Packet-to-packet variation in journey duration requires that we use a jitter buffer of finite size (or, so to speak, a “conveyor belt” of finite length) if we want to control the prevalence of crackly dropouts. When all computers in a low-latency call are connected to their routers using Ethernet, the jitter in each received audio stream can require only a jitter buffer size of several, or, maybe 10-ish ms, rather than the more like 30 ms possibly needed when a session participant is using a not-so-well equipped and configured Wi-Fi home network.
Taking the considerations we have discussed, and others we haven’t, into account often allows musicians to achieve a one-way mouth-to-ear delay of about 25 milliseconds.

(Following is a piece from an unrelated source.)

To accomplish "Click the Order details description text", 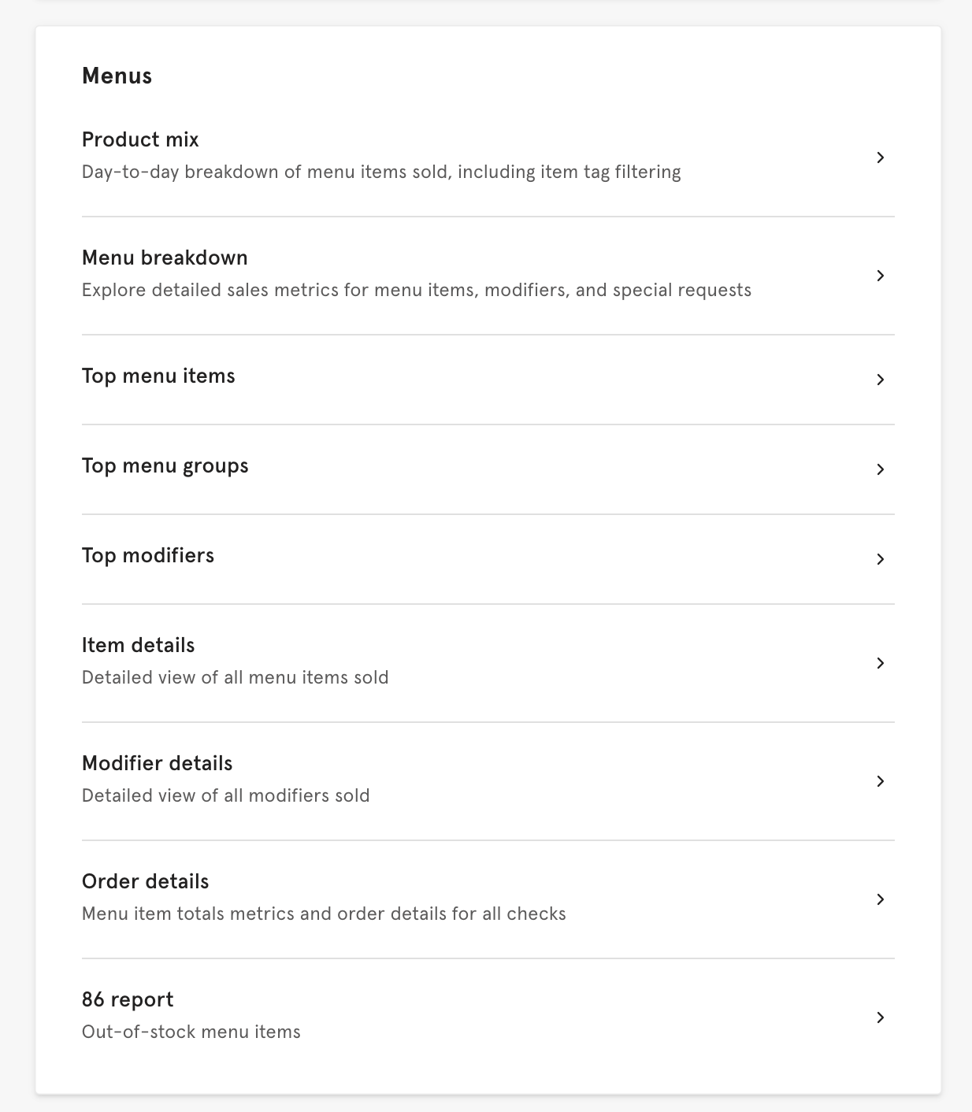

Is 25 ms of mouth-to-ear delay good enough for making music over the internet?
A musician can find that analog zero-latency monitoring is the only way they can tolerate listening to their self-signal (or “sidetone”).
A round-trip delay of, for example, 10 ms can be incurred when audio passes through a computer. Vocal talent might find that a live monitor signal delayed by even just these 10 ms can be annoying, except perhaps if the delayed monitoring signal is used only for playing back digital reverb and similar ambience effects that are mixed on top of a zero-latency primary sidetone.
When musicians use low-latency audio technology to connect to each other from nearby States, they can sometimes achieve a one-way latency of 25 ms.
If musicians who use digital audio workstations already know that even just 10 ms of latency can already be annoying, how is there any chance of naturally making music online with an even greater 25 ms of latency?
Not all types of ms of delay feel the same. 10 ms of delay from YOUR mouth to YOUR own ears can feel unpleasant even while 25 ms of delay from YOUR mouth to SOMEONE ELSE’s ears can feel OK.
25 ms of delay from your mouth to someone else’s ears corresponds to about 25 feet of physical separation in a shared room, which is admittedly large as far as studio work is concerned, but unremarkable as far as choral work is concerned.